## Records provided
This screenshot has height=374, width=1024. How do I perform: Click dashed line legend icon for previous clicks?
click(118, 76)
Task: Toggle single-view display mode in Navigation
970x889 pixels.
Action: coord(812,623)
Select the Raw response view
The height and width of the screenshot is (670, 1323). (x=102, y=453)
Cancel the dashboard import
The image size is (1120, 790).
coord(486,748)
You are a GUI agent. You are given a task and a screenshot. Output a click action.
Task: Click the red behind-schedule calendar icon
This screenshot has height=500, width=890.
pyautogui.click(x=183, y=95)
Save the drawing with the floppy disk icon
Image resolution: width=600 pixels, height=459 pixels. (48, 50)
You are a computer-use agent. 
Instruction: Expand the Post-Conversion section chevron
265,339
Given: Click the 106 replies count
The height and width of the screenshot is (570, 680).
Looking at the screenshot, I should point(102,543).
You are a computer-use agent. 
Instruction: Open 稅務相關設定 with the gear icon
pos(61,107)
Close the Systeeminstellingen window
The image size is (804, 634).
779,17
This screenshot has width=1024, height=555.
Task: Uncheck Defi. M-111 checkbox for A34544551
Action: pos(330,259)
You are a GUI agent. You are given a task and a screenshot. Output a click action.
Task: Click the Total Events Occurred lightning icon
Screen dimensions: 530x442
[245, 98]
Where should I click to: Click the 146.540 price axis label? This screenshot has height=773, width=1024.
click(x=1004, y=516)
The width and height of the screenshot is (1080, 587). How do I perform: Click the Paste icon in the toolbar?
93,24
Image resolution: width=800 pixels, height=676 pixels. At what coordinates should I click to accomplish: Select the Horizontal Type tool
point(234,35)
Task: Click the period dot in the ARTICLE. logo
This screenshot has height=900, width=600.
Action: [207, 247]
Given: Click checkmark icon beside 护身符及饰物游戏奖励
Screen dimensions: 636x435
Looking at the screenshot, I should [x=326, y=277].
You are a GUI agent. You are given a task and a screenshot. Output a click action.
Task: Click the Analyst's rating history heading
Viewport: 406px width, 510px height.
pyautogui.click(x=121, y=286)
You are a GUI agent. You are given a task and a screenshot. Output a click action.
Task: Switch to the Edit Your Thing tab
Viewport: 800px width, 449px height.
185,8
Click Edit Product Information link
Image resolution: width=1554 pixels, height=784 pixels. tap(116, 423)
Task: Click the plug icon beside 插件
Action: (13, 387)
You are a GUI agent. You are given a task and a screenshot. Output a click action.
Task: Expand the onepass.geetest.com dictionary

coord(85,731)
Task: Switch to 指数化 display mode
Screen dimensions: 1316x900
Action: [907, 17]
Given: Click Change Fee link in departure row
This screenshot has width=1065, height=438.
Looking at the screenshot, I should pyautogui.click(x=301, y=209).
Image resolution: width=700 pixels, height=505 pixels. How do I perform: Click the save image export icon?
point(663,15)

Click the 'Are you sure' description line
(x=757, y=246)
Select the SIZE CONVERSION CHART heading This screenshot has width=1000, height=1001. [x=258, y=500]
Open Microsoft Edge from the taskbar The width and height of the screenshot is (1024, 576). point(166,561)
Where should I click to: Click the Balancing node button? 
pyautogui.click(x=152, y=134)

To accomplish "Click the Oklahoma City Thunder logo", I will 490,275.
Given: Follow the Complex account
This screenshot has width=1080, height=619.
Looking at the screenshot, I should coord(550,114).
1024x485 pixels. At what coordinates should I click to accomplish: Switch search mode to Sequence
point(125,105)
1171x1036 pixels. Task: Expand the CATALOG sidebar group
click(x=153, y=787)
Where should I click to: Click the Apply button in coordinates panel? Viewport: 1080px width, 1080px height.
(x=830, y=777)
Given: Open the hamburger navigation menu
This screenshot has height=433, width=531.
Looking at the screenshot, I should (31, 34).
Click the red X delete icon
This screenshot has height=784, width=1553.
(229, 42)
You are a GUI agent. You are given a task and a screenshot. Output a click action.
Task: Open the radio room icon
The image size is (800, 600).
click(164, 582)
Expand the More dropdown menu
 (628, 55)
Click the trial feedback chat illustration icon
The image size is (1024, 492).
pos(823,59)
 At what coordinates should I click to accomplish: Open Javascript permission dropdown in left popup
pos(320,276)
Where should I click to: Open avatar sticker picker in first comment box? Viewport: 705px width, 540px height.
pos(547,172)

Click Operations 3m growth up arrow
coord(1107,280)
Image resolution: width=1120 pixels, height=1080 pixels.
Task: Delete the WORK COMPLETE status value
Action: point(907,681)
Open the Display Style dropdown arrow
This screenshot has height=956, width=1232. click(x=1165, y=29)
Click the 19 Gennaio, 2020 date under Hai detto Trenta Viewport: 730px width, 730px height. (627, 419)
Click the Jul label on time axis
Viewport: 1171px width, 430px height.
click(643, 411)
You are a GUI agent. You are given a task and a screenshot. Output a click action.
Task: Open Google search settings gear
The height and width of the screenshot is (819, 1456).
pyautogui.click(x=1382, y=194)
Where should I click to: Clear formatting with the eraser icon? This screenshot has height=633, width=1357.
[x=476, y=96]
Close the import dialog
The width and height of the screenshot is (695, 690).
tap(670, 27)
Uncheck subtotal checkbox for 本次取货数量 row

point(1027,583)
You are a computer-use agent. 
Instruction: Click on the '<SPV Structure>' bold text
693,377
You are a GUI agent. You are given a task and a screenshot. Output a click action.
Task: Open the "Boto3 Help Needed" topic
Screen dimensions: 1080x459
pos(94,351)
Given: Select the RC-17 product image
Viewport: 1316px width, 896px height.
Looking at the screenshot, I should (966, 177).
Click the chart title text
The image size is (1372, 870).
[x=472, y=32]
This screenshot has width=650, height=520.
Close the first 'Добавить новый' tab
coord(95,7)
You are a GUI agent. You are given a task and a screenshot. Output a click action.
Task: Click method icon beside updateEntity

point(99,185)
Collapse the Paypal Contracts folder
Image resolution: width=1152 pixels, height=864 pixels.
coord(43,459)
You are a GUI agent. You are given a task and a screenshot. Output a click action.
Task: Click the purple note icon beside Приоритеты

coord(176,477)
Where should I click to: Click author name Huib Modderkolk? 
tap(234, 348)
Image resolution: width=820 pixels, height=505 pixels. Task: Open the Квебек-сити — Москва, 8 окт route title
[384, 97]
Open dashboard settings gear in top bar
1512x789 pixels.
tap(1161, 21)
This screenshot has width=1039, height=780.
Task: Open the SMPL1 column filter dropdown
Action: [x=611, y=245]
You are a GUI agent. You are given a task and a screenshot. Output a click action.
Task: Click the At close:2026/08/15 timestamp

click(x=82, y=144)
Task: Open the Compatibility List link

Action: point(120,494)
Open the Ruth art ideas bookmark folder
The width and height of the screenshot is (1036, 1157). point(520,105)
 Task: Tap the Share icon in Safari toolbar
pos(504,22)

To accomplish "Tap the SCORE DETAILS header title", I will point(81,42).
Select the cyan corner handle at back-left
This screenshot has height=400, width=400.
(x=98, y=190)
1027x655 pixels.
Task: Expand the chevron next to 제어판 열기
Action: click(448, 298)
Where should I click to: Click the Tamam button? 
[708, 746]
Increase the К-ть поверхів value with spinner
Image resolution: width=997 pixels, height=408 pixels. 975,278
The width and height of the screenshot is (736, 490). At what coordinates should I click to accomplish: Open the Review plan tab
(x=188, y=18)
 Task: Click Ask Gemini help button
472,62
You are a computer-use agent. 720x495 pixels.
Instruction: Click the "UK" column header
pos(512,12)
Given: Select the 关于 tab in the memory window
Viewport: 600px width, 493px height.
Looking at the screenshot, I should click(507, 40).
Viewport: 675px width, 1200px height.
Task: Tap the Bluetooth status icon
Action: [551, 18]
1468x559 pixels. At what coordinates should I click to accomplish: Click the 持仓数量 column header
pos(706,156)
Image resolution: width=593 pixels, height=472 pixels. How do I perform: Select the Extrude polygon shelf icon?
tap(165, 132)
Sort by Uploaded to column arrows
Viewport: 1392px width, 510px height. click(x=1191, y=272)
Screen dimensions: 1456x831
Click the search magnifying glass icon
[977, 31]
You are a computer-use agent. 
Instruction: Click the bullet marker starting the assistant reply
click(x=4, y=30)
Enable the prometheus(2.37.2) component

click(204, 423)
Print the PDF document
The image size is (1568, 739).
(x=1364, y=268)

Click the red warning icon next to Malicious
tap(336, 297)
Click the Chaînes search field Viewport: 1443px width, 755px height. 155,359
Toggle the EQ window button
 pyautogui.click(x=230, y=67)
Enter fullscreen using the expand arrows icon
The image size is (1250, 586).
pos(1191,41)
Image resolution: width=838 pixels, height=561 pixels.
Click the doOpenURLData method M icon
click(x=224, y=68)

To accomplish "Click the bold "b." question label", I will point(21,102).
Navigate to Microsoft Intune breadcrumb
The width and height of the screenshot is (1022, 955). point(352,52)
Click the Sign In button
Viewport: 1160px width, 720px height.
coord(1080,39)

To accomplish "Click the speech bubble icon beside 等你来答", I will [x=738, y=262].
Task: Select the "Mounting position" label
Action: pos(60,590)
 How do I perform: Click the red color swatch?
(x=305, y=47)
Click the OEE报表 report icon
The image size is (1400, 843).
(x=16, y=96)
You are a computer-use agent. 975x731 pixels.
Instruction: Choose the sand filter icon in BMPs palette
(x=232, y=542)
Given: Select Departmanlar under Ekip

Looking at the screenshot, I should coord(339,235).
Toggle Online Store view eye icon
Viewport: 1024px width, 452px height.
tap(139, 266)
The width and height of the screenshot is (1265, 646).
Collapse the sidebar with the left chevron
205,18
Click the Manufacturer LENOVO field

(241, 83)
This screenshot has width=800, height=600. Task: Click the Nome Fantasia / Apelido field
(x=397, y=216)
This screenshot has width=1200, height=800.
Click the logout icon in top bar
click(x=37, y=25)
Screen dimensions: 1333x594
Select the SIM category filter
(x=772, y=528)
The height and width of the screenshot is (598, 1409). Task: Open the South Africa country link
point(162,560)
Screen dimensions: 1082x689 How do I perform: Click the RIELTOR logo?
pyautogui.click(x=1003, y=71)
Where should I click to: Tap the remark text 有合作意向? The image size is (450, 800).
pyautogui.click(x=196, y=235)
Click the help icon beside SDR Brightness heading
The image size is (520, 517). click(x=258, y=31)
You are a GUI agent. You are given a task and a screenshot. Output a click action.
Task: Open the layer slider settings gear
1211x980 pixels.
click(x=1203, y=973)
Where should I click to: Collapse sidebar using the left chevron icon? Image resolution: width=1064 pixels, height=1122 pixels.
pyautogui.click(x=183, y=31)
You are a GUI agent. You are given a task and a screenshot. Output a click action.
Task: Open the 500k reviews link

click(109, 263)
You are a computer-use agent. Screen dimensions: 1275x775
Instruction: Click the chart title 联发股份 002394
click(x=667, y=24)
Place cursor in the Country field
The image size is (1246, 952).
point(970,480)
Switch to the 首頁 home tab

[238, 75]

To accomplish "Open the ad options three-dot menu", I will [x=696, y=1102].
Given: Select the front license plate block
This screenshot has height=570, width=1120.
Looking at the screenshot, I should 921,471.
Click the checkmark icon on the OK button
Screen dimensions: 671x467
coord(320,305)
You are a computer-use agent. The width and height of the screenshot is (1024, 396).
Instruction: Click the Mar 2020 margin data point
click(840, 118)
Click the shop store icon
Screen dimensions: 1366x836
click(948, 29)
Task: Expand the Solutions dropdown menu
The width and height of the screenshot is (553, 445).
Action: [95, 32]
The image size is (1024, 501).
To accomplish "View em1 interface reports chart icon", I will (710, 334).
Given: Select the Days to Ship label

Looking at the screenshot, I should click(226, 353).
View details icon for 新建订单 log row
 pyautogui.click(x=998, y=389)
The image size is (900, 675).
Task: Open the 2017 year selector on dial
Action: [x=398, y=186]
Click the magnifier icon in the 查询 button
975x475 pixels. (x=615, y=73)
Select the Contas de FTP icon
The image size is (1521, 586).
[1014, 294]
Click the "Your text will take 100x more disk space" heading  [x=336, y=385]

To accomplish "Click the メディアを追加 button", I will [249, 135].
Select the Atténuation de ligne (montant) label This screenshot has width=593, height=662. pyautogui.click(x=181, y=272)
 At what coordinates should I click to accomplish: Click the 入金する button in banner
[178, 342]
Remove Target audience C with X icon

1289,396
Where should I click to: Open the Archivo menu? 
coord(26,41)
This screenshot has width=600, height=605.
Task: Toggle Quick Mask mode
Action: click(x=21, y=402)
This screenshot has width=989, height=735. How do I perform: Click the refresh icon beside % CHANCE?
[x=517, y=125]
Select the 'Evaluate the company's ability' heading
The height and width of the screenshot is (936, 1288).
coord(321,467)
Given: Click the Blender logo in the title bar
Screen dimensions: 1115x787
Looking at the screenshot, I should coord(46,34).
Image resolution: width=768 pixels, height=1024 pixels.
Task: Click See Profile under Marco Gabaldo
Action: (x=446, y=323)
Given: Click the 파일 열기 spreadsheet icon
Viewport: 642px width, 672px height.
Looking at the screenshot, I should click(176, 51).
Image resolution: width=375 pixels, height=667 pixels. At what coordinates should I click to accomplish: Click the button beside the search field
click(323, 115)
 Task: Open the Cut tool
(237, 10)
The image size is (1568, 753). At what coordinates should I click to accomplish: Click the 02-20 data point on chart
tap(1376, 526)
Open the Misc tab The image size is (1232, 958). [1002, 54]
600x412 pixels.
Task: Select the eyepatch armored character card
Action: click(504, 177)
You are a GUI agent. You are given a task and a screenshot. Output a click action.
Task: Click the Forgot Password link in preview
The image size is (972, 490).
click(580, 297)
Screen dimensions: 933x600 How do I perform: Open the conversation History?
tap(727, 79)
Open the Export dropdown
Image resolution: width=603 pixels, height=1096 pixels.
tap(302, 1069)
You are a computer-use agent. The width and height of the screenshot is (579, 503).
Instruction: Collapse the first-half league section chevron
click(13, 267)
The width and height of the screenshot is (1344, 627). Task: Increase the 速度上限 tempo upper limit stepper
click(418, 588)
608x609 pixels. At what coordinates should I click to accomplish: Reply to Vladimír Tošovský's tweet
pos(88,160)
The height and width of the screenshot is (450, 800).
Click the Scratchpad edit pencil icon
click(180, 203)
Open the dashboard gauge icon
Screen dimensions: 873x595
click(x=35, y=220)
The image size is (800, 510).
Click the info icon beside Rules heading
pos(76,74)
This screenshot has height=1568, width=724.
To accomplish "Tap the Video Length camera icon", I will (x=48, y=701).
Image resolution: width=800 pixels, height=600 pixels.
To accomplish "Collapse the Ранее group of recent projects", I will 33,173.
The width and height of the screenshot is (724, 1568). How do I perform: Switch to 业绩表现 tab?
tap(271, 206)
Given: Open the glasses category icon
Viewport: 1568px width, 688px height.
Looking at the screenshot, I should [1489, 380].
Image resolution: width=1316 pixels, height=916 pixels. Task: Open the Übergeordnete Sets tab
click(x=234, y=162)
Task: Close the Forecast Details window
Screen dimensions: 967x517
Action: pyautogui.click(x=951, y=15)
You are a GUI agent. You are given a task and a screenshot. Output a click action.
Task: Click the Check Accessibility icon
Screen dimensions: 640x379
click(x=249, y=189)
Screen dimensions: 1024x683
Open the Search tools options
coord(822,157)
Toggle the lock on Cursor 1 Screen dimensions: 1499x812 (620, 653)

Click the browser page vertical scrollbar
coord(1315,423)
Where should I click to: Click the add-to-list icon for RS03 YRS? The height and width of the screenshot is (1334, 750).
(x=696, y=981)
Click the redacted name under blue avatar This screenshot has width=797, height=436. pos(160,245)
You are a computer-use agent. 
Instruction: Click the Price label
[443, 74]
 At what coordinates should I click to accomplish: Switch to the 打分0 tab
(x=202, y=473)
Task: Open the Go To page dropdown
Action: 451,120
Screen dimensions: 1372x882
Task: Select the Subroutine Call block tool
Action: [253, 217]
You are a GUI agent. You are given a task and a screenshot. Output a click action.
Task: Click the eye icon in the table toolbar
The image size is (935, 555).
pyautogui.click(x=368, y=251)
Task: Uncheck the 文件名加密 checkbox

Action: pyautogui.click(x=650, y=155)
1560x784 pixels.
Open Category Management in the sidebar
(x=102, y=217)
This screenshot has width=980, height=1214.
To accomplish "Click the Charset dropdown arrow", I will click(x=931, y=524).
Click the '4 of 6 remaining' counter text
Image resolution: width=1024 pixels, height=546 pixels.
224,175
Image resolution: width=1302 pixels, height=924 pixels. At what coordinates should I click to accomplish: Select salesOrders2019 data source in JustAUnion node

## What you should do
Report the count of lines in the listing above that include "checkmark", and nothing more.

## Solution for this problem
2